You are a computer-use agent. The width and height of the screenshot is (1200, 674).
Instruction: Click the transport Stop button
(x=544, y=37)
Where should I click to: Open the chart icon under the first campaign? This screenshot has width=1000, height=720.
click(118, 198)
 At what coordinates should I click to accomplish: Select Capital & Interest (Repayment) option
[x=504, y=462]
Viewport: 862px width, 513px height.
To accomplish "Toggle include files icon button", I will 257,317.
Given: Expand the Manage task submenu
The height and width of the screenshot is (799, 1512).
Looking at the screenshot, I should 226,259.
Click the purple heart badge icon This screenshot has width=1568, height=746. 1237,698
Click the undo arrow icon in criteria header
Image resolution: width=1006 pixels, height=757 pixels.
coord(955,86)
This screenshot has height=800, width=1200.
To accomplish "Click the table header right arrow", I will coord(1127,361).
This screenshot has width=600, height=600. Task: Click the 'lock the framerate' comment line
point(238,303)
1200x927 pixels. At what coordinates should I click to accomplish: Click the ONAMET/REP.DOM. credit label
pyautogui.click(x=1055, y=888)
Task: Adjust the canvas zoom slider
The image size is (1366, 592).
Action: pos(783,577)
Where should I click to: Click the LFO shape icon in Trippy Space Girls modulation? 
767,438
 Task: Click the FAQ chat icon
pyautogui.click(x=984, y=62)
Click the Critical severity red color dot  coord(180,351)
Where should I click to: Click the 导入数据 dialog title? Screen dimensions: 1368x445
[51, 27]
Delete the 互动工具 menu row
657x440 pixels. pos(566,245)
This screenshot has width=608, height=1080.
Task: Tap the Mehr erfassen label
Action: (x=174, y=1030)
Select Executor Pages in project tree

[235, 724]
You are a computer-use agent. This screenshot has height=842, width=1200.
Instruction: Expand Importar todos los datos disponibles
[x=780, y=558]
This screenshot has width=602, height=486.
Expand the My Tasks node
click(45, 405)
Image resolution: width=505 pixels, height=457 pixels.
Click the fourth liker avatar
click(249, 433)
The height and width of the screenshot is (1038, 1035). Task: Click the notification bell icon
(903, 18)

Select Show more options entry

------------------------------------------------

## EXERCISE GOAL
Search the entries for the word "computer". Copy each line where it appears.

## RESPONSE AREA
You are a computer-use agent. The width and height of the screenshot is (1200, 674).
You are a computer-use agent. This screenshot has height=842, width=1200.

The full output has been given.